● **Exercise objective**
Copy out the entries below exactly as they stand, but only from the line containing "Instruction: Select the Observed" through the line containing "Screen dimensions: 900x563".

(Items from a dataset)

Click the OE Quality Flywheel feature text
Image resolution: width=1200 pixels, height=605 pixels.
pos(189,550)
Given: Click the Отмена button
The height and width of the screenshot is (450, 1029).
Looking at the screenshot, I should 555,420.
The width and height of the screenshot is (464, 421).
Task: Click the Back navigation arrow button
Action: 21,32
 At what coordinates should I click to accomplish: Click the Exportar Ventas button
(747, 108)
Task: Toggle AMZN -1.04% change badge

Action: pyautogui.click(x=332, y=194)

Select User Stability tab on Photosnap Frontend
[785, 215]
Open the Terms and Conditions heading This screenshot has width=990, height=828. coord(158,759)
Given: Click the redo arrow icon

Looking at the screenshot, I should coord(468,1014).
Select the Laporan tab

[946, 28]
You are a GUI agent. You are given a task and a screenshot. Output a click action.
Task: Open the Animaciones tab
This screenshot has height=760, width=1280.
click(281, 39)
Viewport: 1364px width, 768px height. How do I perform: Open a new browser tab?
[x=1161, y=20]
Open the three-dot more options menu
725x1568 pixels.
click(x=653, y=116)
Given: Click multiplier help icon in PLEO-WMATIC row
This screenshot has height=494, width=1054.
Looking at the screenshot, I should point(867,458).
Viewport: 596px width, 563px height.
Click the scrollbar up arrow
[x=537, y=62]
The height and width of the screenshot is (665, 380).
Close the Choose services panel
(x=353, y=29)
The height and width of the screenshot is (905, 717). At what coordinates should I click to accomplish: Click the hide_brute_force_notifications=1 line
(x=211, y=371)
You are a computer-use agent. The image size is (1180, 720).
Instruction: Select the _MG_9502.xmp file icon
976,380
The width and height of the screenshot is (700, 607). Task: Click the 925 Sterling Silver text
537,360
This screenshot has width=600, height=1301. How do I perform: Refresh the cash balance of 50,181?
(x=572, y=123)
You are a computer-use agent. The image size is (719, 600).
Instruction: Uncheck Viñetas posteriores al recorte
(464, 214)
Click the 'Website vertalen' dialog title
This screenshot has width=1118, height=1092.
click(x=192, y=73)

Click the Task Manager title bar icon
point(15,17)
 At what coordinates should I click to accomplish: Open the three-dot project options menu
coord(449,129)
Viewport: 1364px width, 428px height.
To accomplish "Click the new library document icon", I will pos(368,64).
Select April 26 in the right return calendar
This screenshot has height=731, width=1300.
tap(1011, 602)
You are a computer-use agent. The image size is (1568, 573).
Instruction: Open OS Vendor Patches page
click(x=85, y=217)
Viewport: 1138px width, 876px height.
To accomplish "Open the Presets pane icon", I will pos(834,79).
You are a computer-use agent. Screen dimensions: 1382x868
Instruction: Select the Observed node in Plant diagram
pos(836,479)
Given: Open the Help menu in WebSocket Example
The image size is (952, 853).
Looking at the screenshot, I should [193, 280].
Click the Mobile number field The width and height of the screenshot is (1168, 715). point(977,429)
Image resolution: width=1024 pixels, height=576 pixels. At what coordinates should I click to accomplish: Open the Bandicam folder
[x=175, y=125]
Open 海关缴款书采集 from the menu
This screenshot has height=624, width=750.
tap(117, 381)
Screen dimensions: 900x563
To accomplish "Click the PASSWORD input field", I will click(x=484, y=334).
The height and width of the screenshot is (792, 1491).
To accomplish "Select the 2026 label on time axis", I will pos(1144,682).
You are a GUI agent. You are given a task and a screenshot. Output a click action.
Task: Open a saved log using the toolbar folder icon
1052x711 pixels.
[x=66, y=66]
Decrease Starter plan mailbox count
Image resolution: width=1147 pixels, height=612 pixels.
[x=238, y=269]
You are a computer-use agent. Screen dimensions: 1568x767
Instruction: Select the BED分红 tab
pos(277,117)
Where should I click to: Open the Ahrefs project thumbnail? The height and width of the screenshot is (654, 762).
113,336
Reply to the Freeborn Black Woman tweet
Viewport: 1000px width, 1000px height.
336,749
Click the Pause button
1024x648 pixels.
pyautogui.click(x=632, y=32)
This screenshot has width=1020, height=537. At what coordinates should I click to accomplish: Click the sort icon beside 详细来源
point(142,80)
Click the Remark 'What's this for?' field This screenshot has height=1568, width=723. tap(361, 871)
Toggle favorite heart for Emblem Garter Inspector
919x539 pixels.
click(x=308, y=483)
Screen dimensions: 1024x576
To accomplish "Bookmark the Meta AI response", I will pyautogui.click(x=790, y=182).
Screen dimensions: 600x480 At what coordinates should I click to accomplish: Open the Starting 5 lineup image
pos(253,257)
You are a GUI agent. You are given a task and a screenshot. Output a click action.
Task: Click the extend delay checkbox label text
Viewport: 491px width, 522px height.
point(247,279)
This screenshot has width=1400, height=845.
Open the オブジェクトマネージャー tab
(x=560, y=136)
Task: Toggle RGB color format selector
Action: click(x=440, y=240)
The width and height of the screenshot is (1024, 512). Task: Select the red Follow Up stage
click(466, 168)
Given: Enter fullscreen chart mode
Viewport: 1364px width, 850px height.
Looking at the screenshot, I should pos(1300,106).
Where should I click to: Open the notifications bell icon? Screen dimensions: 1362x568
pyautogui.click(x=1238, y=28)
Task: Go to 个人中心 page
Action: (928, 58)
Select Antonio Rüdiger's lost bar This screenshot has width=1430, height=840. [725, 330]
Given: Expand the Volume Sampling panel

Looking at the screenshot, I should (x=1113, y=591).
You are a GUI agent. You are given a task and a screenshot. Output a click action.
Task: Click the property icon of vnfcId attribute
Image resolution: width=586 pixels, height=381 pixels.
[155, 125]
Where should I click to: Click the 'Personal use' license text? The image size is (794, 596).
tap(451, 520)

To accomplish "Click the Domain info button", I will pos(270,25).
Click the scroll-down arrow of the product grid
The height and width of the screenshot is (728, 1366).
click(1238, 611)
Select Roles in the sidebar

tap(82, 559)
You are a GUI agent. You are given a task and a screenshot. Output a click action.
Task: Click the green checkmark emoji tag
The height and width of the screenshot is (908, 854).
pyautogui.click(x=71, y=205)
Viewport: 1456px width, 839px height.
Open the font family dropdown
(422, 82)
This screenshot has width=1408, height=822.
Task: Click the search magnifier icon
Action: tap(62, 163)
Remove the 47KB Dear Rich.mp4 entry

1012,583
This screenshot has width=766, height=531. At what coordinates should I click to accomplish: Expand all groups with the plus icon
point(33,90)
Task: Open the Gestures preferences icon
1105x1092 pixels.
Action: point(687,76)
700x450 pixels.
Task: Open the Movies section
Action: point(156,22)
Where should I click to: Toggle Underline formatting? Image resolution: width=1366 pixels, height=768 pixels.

● **Answer section**
Instruction: Select the Observed node in Plant diagram
pos(836,479)
Given: Open the Help menu in WebSocket Example
The image size is (952, 853).
Looking at the screenshot, I should [193, 280].
Click the Mobile number field The width and height of the screenshot is (1168, 715). point(977,429)
Image resolution: width=1024 pixels, height=576 pixels. At what coordinates should I click to accomplish: Open the Bandicam folder
[x=175, y=125]
Open 海关缴款书采集 from the menu
This screenshot has height=624, width=750.
tap(117, 381)
Screen dimensions: 900x563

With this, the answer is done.